Figure 5. TEMs of contact zones between lichen-forming fungus Porina nanoarbuscula (f) and its algal symbiont Trentepohlia (a). Arrowheads indicate remnant fungal cell wall. Abbreviations: aw = algal cell wall; fw = fungal cell wall. Scales: A & C = 250 nm; B & D = 500 nm.

Figure 5

Figure 6. TEM images of symbiont contacts between the lichen-forming fungus Byssoloma kakouettae (f) and its trebouxiophycean algal symbiont (a). B shows the contact zone of A at higher magnification. Arrowheads indicate remnant fungal cell wall; arrow in B indicates fungal cell plasmalemma. Abbreviations: aw = algal cell wall; fw = fungal cell wall.
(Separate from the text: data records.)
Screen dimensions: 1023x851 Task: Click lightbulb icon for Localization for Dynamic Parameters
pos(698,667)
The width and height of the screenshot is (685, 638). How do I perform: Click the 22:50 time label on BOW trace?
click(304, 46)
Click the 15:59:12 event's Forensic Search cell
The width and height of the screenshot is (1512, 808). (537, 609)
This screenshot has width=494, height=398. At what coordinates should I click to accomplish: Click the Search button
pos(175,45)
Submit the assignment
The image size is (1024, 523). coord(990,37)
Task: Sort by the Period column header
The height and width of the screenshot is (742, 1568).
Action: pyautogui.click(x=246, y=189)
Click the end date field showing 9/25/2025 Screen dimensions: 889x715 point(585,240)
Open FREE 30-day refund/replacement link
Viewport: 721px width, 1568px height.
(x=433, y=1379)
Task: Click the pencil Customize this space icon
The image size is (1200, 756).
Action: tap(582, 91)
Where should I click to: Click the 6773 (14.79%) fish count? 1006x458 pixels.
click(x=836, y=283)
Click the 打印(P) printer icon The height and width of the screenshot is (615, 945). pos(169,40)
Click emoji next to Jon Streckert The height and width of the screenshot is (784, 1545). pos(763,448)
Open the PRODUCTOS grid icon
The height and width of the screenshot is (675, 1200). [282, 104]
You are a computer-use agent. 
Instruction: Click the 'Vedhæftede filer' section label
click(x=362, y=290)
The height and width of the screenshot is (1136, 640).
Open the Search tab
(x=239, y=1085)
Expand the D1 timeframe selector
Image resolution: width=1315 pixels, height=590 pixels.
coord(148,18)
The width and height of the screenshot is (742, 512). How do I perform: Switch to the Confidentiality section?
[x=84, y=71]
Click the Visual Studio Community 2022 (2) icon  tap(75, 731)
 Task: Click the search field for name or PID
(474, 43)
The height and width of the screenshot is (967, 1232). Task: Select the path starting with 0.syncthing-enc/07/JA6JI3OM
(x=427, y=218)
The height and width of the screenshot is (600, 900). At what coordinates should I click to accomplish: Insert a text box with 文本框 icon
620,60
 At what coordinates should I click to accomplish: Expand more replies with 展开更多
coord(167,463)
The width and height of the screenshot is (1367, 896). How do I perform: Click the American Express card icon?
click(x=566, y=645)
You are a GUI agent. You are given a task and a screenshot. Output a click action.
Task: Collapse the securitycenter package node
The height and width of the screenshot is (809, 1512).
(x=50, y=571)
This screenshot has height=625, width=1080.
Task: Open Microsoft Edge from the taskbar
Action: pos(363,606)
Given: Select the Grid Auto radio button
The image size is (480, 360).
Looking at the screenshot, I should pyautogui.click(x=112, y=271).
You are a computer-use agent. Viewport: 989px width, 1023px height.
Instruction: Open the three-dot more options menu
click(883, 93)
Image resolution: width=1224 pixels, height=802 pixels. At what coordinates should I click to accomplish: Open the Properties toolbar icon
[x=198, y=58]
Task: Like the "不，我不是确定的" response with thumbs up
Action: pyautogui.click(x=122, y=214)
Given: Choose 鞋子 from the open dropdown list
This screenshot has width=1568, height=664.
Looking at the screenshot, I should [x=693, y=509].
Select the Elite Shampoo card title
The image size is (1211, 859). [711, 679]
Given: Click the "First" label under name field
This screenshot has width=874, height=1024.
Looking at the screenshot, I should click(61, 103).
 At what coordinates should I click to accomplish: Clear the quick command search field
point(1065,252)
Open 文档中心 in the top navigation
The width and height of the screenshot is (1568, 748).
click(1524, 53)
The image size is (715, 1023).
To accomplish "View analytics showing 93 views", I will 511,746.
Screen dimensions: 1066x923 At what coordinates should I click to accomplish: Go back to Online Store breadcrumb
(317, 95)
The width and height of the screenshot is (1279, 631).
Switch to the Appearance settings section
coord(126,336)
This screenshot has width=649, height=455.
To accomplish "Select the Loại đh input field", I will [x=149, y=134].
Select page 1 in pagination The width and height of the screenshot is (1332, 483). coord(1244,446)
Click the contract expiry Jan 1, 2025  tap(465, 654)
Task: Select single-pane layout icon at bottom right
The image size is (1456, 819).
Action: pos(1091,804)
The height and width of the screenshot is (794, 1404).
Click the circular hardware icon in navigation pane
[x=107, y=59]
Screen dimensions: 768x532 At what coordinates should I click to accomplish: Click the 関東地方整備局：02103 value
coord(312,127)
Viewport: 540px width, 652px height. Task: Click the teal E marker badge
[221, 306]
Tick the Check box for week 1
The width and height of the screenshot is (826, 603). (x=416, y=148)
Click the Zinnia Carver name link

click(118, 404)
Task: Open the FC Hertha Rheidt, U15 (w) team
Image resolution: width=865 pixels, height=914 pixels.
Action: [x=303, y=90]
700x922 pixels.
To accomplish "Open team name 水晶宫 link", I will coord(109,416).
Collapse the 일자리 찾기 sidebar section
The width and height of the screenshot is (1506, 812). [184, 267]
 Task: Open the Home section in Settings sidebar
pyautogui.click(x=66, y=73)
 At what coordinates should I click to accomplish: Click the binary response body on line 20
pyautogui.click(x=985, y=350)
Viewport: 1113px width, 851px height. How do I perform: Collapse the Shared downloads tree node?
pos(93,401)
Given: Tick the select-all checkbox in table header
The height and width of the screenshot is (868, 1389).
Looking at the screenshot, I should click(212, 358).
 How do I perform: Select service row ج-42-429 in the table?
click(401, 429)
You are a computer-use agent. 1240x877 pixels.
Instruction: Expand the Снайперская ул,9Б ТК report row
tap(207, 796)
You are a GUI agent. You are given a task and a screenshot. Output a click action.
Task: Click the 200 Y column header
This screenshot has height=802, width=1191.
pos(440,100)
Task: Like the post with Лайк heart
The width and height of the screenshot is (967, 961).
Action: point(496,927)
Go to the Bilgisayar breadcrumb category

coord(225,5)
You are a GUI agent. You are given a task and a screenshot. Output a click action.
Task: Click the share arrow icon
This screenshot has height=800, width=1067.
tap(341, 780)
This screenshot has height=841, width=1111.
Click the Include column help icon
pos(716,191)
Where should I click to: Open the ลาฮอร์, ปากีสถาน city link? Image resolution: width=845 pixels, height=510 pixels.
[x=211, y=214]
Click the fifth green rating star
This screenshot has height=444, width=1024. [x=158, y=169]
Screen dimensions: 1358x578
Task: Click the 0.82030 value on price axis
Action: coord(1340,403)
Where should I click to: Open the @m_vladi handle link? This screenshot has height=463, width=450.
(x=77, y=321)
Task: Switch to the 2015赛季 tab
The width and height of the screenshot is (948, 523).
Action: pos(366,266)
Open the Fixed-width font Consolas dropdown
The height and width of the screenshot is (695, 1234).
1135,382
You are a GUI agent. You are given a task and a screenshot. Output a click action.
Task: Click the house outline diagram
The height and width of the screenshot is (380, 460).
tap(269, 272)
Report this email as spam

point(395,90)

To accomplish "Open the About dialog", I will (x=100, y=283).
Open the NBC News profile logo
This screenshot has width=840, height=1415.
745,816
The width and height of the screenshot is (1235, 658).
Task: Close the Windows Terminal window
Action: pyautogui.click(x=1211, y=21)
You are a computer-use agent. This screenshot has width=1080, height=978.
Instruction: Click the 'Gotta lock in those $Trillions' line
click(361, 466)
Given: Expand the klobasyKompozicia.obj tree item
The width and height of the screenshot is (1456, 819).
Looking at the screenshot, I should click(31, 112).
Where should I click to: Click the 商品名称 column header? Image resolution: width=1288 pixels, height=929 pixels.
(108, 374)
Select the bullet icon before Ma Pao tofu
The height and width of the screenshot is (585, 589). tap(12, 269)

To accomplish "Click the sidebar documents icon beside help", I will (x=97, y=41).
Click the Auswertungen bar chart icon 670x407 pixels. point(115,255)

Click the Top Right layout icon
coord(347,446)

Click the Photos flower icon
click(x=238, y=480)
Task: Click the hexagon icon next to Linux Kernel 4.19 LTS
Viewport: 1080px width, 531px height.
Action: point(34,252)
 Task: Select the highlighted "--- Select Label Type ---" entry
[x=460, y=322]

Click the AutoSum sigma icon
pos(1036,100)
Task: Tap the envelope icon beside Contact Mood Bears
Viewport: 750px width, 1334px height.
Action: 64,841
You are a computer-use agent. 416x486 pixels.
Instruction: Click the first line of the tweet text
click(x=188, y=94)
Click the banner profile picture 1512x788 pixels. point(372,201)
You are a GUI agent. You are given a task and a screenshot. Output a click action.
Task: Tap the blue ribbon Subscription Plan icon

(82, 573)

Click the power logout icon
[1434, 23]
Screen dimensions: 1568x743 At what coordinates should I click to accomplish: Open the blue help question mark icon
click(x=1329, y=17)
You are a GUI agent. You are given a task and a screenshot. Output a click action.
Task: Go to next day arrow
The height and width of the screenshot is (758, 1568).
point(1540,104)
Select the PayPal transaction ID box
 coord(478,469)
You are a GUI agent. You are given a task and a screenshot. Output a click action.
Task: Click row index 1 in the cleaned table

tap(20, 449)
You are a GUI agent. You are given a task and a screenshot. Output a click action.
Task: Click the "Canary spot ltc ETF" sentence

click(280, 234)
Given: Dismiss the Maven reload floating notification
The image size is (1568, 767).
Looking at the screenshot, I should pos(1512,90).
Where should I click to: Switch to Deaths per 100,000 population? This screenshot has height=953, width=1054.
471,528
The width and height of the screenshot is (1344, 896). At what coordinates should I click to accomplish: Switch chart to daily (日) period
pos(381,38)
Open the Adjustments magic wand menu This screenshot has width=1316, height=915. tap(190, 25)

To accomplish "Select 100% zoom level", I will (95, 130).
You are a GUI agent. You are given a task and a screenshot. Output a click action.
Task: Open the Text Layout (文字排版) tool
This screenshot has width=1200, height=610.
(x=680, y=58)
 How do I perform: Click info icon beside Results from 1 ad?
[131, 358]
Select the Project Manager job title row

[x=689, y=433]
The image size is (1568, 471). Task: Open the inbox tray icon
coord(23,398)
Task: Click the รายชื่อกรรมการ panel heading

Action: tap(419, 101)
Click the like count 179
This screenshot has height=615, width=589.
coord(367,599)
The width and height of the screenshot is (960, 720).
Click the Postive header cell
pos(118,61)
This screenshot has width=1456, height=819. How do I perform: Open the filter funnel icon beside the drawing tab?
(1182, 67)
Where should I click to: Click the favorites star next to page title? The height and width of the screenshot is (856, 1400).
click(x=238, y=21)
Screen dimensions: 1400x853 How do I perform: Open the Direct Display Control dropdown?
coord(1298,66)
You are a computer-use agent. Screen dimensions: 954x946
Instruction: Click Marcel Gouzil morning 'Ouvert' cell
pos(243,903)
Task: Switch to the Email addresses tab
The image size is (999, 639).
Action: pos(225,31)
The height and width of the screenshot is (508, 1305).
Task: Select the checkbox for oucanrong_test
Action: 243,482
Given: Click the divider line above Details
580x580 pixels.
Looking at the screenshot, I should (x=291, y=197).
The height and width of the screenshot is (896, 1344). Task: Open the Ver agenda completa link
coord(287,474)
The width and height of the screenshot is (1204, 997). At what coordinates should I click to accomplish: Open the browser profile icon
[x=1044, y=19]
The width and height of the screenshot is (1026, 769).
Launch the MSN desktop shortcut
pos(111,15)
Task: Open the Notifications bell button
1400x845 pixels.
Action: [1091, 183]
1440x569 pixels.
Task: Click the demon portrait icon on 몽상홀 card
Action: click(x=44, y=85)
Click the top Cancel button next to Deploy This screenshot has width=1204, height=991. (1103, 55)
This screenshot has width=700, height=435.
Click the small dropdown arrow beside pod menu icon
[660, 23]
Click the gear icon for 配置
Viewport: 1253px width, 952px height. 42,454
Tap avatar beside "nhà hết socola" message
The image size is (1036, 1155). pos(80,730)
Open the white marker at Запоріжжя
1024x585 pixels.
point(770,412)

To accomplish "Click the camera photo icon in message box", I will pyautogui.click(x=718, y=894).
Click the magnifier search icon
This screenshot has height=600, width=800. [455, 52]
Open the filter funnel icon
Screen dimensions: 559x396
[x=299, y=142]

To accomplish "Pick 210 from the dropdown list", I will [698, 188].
Scales: A = 1 μm; B–D = 200 nm.

Figure 6

Figure 7. TEM images of symbiont contacts between three foliicolous lichen-forming fungi and their ‘Watanabealean’ (Trebouxiophyceae) algal symbionts. A, Byssoloma leucoblepharum. B, Calopadia puiggarii. C & D, Fellhanera bouteillei. Arrowheads indicate remnant fungal cell wall; arrows indicate fungal cell plasmalemma. Abbreviations: aw = algal cell wall; fw = fungal cell wall. Scales: A, B & D = 500 nm; C = 200 nm.